[[ DATASET RECORDS open ]]

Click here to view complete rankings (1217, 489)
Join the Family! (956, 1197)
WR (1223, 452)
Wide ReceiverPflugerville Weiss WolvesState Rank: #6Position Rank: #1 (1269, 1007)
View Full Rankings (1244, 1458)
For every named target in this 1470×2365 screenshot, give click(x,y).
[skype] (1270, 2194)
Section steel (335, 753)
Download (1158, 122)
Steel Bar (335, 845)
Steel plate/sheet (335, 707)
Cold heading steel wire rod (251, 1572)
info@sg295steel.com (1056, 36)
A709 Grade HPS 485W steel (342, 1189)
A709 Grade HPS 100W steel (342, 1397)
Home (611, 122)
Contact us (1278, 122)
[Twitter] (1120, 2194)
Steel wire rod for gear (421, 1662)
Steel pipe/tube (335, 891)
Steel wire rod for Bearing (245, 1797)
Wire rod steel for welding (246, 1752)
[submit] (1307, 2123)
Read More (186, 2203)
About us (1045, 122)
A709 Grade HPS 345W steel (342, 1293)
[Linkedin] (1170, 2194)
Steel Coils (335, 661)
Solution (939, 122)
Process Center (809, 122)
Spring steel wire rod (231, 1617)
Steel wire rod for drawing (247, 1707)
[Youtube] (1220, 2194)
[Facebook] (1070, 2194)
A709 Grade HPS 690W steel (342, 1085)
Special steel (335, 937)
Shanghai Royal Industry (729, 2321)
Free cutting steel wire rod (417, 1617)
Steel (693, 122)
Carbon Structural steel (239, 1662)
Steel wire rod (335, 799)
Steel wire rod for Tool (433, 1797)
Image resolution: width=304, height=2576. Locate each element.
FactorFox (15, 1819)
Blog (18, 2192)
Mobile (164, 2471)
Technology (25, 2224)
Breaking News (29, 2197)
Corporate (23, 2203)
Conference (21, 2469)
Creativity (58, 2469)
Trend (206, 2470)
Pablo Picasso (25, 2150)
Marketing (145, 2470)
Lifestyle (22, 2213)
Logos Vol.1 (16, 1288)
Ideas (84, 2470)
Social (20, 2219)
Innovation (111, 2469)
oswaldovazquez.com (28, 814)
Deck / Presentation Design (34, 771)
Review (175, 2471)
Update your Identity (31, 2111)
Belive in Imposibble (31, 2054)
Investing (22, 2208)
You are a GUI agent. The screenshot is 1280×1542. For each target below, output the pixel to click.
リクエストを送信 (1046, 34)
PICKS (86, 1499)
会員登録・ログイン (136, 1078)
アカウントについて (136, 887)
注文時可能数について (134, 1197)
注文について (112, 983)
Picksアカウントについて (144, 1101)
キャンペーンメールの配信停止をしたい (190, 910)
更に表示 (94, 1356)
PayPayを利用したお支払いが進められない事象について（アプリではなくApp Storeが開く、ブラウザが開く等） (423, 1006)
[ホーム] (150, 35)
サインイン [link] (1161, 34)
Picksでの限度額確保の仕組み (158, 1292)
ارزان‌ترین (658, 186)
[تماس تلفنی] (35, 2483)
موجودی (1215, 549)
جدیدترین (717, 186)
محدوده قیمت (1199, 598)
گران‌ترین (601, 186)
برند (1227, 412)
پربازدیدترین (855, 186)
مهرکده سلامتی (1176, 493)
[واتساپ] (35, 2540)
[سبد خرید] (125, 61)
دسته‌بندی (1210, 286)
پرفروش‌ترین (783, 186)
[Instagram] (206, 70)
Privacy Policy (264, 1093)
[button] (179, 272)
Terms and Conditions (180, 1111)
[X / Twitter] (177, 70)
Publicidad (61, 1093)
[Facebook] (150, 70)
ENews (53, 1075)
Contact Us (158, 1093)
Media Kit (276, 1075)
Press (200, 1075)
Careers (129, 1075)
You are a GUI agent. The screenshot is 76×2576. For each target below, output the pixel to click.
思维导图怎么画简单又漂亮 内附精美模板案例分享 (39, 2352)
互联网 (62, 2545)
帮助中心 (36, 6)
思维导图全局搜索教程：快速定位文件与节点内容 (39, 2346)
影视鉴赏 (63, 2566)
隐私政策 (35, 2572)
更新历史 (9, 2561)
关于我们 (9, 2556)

[[ DATASET RECORDS closed ]]

— TASK INSTRUCTIONS —
The records above are to be copied out exactly, line for line.

— SOLUTION —
Click here to view complete rankings (1217, 489)
Join the Family! (956, 1197)
WR (1223, 452)
Wide ReceiverPflugerville Weiss WolvesState Rank: #6Position Rank: #1 (1269, 1007)
View Full Rankings (1244, 1458)
For every named target in this 1470×2365 screenshot, give click(x,y).
[skype] (1270, 2194)
Section steel (335, 753)
Download (1158, 122)
Steel Bar (335, 845)
Steel plate/sheet (335, 707)
Cold heading steel wire rod (251, 1572)
info@sg295steel.com (1056, 36)
A709 Grade HPS 485W steel (342, 1189)
A709 Grade HPS 100W steel (342, 1397)
Home (611, 122)
Contact us (1278, 122)
[Twitter] (1120, 2194)
Steel wire rod for gear (421, 1662)
Steel pipe/tube (335, 891)
Steel wire rod for Bearing (245, 1797)
Wire rod steel for welding (246, 1752)
[submit] (1307, 2123)
Read More (186, 2203)
About us (1045, 122)
A709 Grade HPS 345W steel (342, 1293)
[Linkedin] (1170, 2194)
Steel Coils (335, 661)
Solution (939, 122)
Process Center (809, 122)
Spring steel wire rod (231, 1617)
Steel wire rod for drawing (247, 1707)
[Youtube] (1220, 2194)
[Facebook] (1070, 2194)
A709 Grade HPS 690W steel (342, 1085)
Special steel (335, 937)
Shanghai Royal Industry (729, 2321)
Free cutting steel wire rod (417, 1617)
Steel (693, 122)
Carbon Structural steel (239, 1662)
Steel wire rod (335, 799)
Steel wire rod for Tool (433, 1797)
Image resolution: width=304, height=2576. Locate each element.
FactorFox (15, 1819)
Blog (18, 2192)
Mobile (164, 2471)
Technology (25, 2224)
Breaking News (29, 2197)
Corporate (23, 2203)
Conference (21, 2469)
Creativity (58, 2469)
Trend (206, 2470)
Pablo Picasso (25, 2150)
Marketing (145, 2470)
Lifestyle (22, 2213)
Logos Vol.1 (16, 1288)
Ideas (84, 2470)
Social (20, 2219)
Innovation (111, 2469)
oswaldovazquez.com (28, 814)
Deck / Presentation Design (34, 771)
Review (175, 2471)
Update your Identity (31, 2111)
Belive in Imposibble (31, 2054)
Investing (22, 2208)
You are a GUI agent. The screenshot is 1280×1542. For each target below, output the pixel to click.
リクエストを送信 (1046, 34)
PICKS (86, 1499)
会員登録・ログイン (136, 1078)
アカウントについて (136, 887)
注文時可能数について (134, 1197)
注文について (112, 983)
Picksアカウントについて (144, 1101)
キャンペーンメールの配信停止をしたい (190, 910)
更に表示 (94, 1356)
PayPayを利用したお支払いが進められない事象について（アプリではなくApp Storeが開く、ブラウザが開く等） (423, 1006)
[ホーム] (150, 35)
サインイン [link] (1161, 34)
Picksでの限度額確保の仕組み (158, 1292)
ارزان‌ترین (658, 186)
[تماس تلفنی] (35, 2483)
موجودی (1215, 549)
جدیدترین (717, 186)
محدوده قیمت (1199, 598)
گران‌ترین (601, 186)
برند (1227, 412)
پربازدیدترین (855, 186)
مهرکده سلامتی (1176, 493)
[واتساپ] (35, 2540)
[سبد خرید] (125, 61)
دسته‌بندی (1210, 286)
پرفروش‌ترین (783, 186)
[Instagram] (206, 70)
Privacy Policy (264, 1093)
[button] (179, 272)
Terms and Conditions (180, 1111)
[X / Twitter] (177, 70)
Publicidad (61, 1093)
[Facebook] (150, 70)
ENews (53, 1075)
Contact Us (158, 1093)
Media Kit (276, 1075)
Press (200, 1075)
Careers (129, 1075)
You are a GUI agent. The screenshot is 76×2576. For each target below, output the pixel to click.
思维导图怎么画简单又漂亮 内附精美模板案例分享 (39, 2352)
互联网 (62, 2545)
帮助中心 (36, 6)
思维导图全局搜索教程：快速定位文件与节点内容 (39, 2346)
影视鉴赏 (63, 2566)
隐私政策 (35, 2572)
更新历史 (9, 2561)
关于我们 (9, 2556)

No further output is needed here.